Immune cell populations decrease during craniotomy under general anesthesia.

BACKGROUND

Postoperative infections are common and potentially fatal complications in neurosurgical intensive care medicine. An impairment of immune function after central nervous system surgery is associated with higher risk of infection and postoperative complications. The aim of our study was to investigate how the immune cell population changes during the anesthesia process in patients undergoing craniotomy surgery.

METHODS

Patients undergoing craniotomy who had an inhaled general anesthetic were studied. Blood samples were collected before anesthesia and 30, 45, 60, 120, and 240 minutes after anesthesia began. Blood counts for neutrophils, monocytes, and lymphocytes were determined along with lymphocyte subpopulations (T cells, inducer and helper T cells, suppressor and cytotoxic T cells, natural killer cells, and B cells). Plasma concentrations of interleukin (IL)-2, IL-4, IL-6, and IL-10 were also measured along with tumor necrosis factor-α and interferon-γ. Data were analyzed by SPSS 13.0 software using repeated-measures analysis of variance followed by a Bonferroni correction.

RESULTS

Eighteen patients were enrolled in this study. In the comparison of the immune cell counts during neuroanesthesia, we found that at 30 minutes after anesthesia induction, neutrophils, monocytes, and lymphocytes decreased 18% (95% confidence interval [CI]: 11.0%-24.6%), 34% (95% CI: 16.2%-51.1%), and 39% (95% CI: 29.0%-48.9%) compared with their levels before anesthesia.

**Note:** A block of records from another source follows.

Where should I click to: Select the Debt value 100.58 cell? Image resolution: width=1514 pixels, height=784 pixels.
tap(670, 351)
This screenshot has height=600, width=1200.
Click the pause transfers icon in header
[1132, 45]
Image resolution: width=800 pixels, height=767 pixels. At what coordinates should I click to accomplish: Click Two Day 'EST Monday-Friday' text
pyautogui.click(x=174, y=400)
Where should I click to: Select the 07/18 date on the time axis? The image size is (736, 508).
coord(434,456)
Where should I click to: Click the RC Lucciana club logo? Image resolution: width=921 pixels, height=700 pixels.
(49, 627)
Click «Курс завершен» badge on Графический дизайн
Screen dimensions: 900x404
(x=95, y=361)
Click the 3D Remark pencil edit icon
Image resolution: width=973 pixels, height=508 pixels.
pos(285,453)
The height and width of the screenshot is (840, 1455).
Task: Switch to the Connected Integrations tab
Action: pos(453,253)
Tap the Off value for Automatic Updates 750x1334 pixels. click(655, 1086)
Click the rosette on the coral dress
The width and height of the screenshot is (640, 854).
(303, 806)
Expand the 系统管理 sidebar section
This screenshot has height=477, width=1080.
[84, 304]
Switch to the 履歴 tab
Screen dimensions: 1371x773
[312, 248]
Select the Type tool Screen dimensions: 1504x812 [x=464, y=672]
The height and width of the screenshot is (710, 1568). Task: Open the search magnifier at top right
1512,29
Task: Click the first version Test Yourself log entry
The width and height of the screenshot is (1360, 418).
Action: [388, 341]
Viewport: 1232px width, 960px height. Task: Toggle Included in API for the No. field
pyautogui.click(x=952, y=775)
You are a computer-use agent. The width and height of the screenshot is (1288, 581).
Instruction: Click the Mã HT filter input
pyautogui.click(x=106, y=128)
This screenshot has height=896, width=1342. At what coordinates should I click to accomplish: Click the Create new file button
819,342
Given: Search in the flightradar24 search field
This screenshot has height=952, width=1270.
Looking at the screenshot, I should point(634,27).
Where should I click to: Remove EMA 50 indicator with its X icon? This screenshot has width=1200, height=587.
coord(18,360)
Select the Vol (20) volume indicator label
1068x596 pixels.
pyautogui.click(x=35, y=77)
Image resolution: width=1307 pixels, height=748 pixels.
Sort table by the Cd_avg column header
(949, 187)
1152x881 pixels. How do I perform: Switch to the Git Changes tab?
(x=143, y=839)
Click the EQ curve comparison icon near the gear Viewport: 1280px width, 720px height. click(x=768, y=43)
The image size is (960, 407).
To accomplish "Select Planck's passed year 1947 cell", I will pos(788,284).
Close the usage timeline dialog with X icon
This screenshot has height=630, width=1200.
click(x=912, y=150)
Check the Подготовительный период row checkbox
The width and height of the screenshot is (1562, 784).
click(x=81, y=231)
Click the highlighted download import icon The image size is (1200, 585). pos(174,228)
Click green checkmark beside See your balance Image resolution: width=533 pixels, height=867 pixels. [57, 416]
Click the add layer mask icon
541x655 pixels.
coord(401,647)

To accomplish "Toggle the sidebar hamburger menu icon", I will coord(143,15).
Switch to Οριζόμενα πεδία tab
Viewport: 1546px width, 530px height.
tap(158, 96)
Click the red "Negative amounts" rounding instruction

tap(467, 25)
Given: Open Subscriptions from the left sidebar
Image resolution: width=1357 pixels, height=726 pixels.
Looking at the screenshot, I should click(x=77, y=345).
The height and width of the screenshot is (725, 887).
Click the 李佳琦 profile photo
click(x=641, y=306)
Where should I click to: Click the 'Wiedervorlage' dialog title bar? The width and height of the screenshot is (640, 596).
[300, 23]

At extubation the neutrophils returned to the base level. It also showed that natural killer cells decreased significantly during anesthesia. The concentration of cytokines in peripheral blood did not change significantly.

CONCLUSION

Our results showed that anesthesia and surgery upset the balance of the immune system during craniotomy, and a significant decrease in immune cell populations emerged after induction under general anesthesia.